Repeating a campaign theme isn’t going negative. It’s a substantive point. Jeb’s supporters didn’t take that path. Jeb’s surrogates attacked Sen. Rubio in a personal, semi-substantive way.

This shouldn’t be taken as me saying I’m supporting Sen. Rubio. I’m personally supporting Scott Walker. It’s just me saying I wish Jeb’s surrogates would be more substantive. Still, it’s helpful since it’s a safe bet that Hillary’s campaign will be rude to whomever the Republicans pick as their nominee.

It was inevitable that Debbie Wasserman-Schultz would weigh in on Marco Rubio’s presidential announcement. Here’s what she said:

Hours before his rally, the chairwoman of the Democratic National Committee, Rep. Debbie Wasserman Schultz of Florida, criticized Rubio as just another establishment Republican with no new ideas. “He’s a follower, peddling the same tired Republican playbook,” she told reporters. “Marco Rubio has pandered to the Republican base throughout his whole career.”

You’d think that Democrats could find a more skilled leader of the DNC. Apparently, their bench for presidential candidates isn’t the only thin bench they’ve got.
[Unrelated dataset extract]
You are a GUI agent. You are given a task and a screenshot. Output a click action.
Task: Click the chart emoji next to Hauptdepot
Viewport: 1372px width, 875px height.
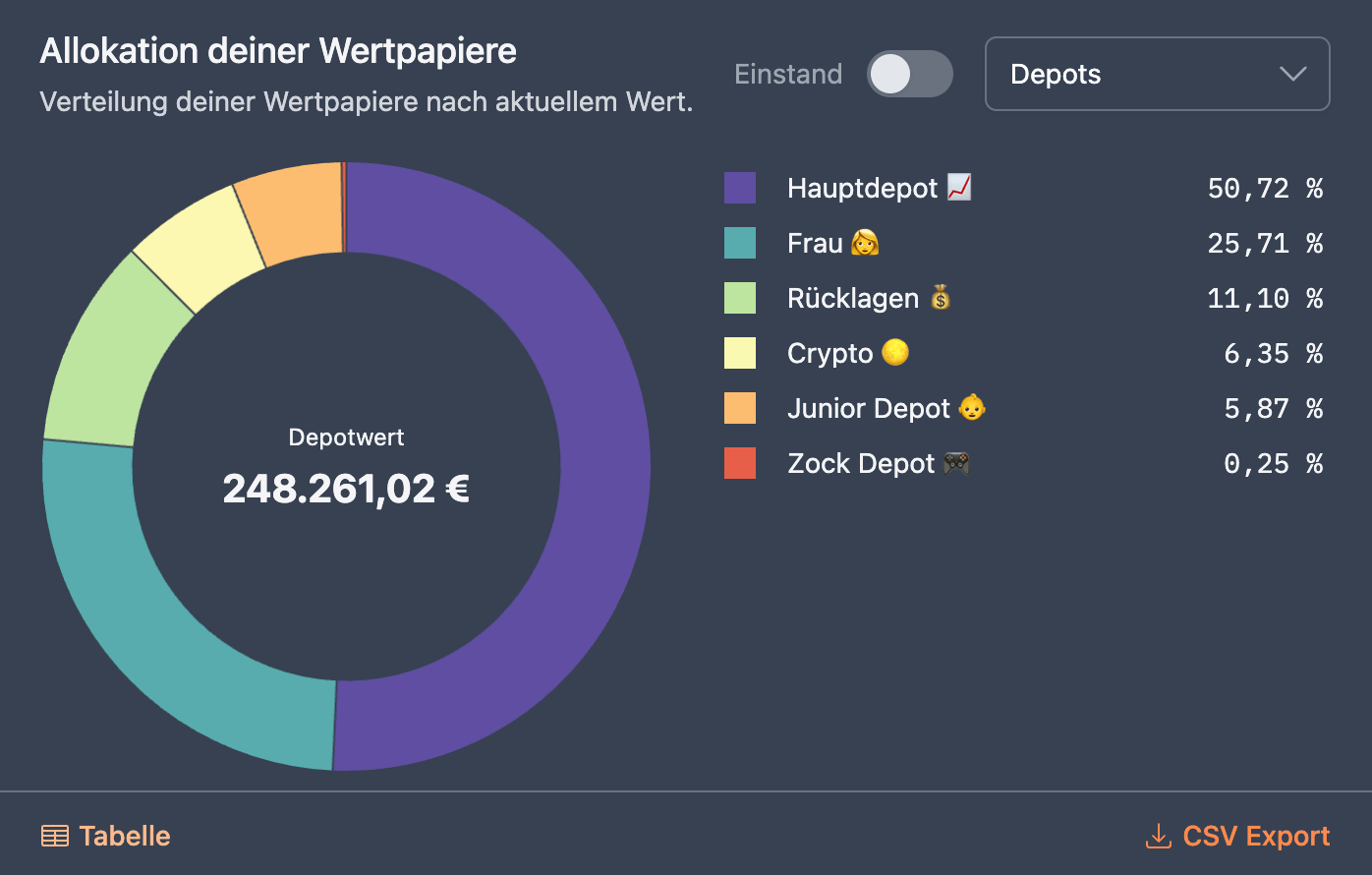(x=959, y=187)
Apparently, their bench for DNC chairs is thin, too.

One thing that’s clear is that the DNC chair, like their presidential-nominee-in-waiting, isn’t particularly wedded to the truth. Saying that Sen. Rubio “has pandered to the Republican base” is a bit melodramatic. If Wasserman-Schultz wanted to be accurate, she could’ve said that Sen. Rubio holds views that many Republicans hold. That won’t work, though, if the goal is to vilify Sen. Rubio and turn him into a living, breathing Frankenstein.

As for Rubio’s beliefs, here’s what he rattled off as his agenda if he’s elected:

Now, the time has come for our generation to lead the way toward a new American Century.

If we reform our tax code, reduce regulations, control spending, modernize our immigration laws and repeal and replace Obamacare, the American people will create millions of better-paying modern jobs.

If we create a 21st century system of higher education that provides working Americans the chance to acquire the skills they need, that no longer graduates students with mountains of debt and degrees that do not lead to jobs, and that graduates more students from high school ready to work, then our people will be prepared to seize their opportunities in the new economy.

If we remember that family, not government, is the most important institution in society, that all life deserves protection, and that all parents deserve to choose the education that’s right for their children, then we will have a strong people and a strong nation.

And if America accepts the mantle of global leadership, by abandoning this administration’s dangerous concessions to Iran, and its hostility to Israel; by reversing the hollowing out of our military; by giving our men and women in uniform the resources, care and gratitude they deserve; by no longer being passive in the face of Chinese and Russian aggression; and by ending the near total disregard for the erosion of democracy and human rights around the world; then our nation will be safer, the world more stable, and our people more prosperous.

That’s a lengthy, substantive agenda, one that will appeal to voters. If that agenda gets signed into law, job creation will accelerate, wages will rise and the economy will consistently grow at a 3.5% rate. In fact, it wouldn’t surprise me if it exceeded that.

This isn’t just Sen. Rubio’s agenda, either. Gov. Walker lists these things as priorities, too.